Construire en bois de feuillus: les innovations du projet EU-Hardwoods

Dôme d’une villa soutenu par des poutres cintrées en lamellé-collé de chêne fournies par Simonin
Dôme d’une villa soutenu par des poutres cintrées en lamellé-collé de chêne fournies par Simonin (photo Simonin)
Construire en bois de feuillus: les innovations du projet EU-Hardwoods

Comment tirer le meilleur parti des bois de feuillus en construction ? Marier différentes essences ou qualités de bois peut permettre de gagner en technicité.

 

L’avenir des feuillus en construction passe-t-il par les résineux ? Du bois lamellé-croisé (CLT) hybride alliant épicéa et hêtre a été développé à l’occasion du projet européen EU-Hardwoods. C’est l’une des pistes de développement pour les feuillus dans la construction, et qui a été présentée lors du Forum bois construction, organisé à Épinal et Nancy du 5 au 7 avril 2017.

Le constat est connu. Les feuillus restent majoritaires dans la forêt française, mais leur utilisation s’avère minoritaire dans la construction bois. D’autres pays européens partagent cette problématique, d’où le projet EU-Hardwoods qui regroupe une petite dizaine de partenaires* d’Autriche, Allemagne, France et Slovénie.

L’alliage de l’épicéa et du hêtre pour gagner en résistance

Chêne, hêtre, frêne, châtaignier… en vue de mieux valoriser les bois de feuillus dans la construction, EU-Hardwoods vient de se dérouler sur 27 mois avec un budget d’1 million d’euros, comprenant des aides de la Commission européenne dans le cadre du programme de recherche WoodWisdom-Net.

Dans le CLT hybride épicéa-hêtre, les couches de feuillu confèrent à l’ensemble une résistance et une rigidité accrues. Pour ce nouveau système constructif, un document d’évaluation européenne (European assessment document, EAD) est en préparation. Cette procédure d’EAD se destine aux produits innovants, non couverts par une norme communautaire harmonisée, dans l’optique d’en faciliter la circulation au sein du marché unique.

Un panaché de grumes pour le lamellé-collé de chêne

Le bois lamellé-collé de chêne est une autre thématique du projet EU-Hardwoods. À ce titre, l’institut FCBA a étudié deux scénarios, l’un faisant appel à des bois de qualité homogène, l’autre utilisant un panaché de plusieurs qualités, provenant toutes de chênaies françaises. Ceci en vue de maximiser la valorisation de la ressource dans sa diversité. Le panaché implique de sélectionner les grumes, afin notamment de « tirer parti des propriétés mécaniques élevées des arbres jeunes, le plus souvent issus d’éclaircies », note André Richter, de FCBA.

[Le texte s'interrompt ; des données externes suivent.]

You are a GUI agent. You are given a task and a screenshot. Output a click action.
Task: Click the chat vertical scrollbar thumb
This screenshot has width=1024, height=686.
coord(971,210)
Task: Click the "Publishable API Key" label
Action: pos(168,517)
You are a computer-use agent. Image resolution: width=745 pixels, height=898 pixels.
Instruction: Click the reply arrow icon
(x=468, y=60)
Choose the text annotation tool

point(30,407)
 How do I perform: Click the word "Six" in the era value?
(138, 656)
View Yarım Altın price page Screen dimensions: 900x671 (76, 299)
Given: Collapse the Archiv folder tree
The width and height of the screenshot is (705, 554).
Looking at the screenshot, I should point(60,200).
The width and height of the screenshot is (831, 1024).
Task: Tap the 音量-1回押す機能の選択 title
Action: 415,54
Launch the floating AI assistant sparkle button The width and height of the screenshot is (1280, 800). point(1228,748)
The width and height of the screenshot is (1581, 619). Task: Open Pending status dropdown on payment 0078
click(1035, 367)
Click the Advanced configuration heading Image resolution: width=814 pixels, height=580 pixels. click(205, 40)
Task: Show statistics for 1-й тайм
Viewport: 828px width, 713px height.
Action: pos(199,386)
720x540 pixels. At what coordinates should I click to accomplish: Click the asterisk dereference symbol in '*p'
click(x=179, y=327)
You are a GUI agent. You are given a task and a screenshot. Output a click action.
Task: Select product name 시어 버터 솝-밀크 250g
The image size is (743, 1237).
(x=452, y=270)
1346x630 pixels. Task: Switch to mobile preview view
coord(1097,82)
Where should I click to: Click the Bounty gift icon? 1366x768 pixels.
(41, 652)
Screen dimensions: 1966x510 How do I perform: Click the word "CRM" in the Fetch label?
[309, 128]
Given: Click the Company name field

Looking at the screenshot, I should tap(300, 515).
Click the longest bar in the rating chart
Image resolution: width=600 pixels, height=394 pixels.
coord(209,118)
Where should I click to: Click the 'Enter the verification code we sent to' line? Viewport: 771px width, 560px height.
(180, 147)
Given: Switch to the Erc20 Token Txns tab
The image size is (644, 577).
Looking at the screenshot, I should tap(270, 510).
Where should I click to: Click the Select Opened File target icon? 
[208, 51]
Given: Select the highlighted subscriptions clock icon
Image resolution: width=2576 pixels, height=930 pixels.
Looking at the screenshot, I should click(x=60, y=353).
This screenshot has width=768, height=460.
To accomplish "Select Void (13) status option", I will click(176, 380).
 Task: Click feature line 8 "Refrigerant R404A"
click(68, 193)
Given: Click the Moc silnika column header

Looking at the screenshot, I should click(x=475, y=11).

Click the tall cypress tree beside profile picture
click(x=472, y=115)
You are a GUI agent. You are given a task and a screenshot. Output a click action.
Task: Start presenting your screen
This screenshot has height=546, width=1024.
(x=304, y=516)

Le chêne prisé pour son esthétique

Simonin, entreprise située à Montlebon (Doubs) et partie prenante du projet EU-Hardwoods, fabrique du lamellé-collé de chêne depuis une trentaine d’années. Ce produit est utilisé en plancher porteur, en poteau poutre. Cette essence emblématique se cantonne, pour l’heure, dans un marché de niche. Cela reste une question de prix, puisque la matière brute peut s’avérer quatre fois plus onéreuse que son équivalent en épicéa. Le produit final peut coûter 1,5 à 2 fois plus cher, études et pose comprises. Jannick Jahnke, technicien de vente chez Simonin, n’y voit pas moins des débouchés prometteurs :

« Le chêne a l’esthétique comme principal atout, tout en répondant aux mêmes exigences structurelles que l’épicéa. Il peut satisfaire une demande croissante pour des villas de luxe qui se démarquent par un certain cachet. »

Le lamellé-collé en chêne de Simonin a pris place dans des réalisations variées, telles que l’escalier du siège social d’une société de transport maritime aux Pays-Bas, un kiosque urbain à Ampuero (Espagne), le dôme d’une villa soutenu par des poutres cintrées et long de 20 mètres (photo). La PME de 100 salariés réalise un chiffre d’affaires annuel de 20 millions d’euros, pour 18 000 m3 de produits bois transformés par an toutes essences confondues.

Une ressource forestière croissante à valoriser

Avec des produits à haute technicité, l’enjeu pour les feuillus est de trouver un accès facilité au marché, et aussi de valoriser une ressource existante, voire en expansion. Selon André Richter, de FCBA :

« En ce qui concerne les perspectives d’évolution, on peut s’attendre à des volumes de bois récoltables annuellement constants et même croissants pour le chêne et le hêtre au cours des prochaines décennies. »

Sur le plan technique, le programme européen a aussi mis en évidence la nécessité de poursuivre le développement de classes de résistance mécaniques adaptées aux feuillus.

Chrystelle Carroy/Forestopic

* Partenaires du projet EU-Hardwoods : le centre de recherche sur les produits forestiers Holzforschung, le centre de recherche sur les forêts BFW, l’organisation Fachverband der Holzindustrie (Autriche) ; l’institut de test des matériaux MPA de l’université de Stuttgart, l’institut de recherche forestière de Baden-Württemberg FVA (Allemagne) ; l’institut FCBA, l’entreprise Simonin (France) ; l’université de Ljubljana, le centre de design dans la construction contemporaine (Slovénie).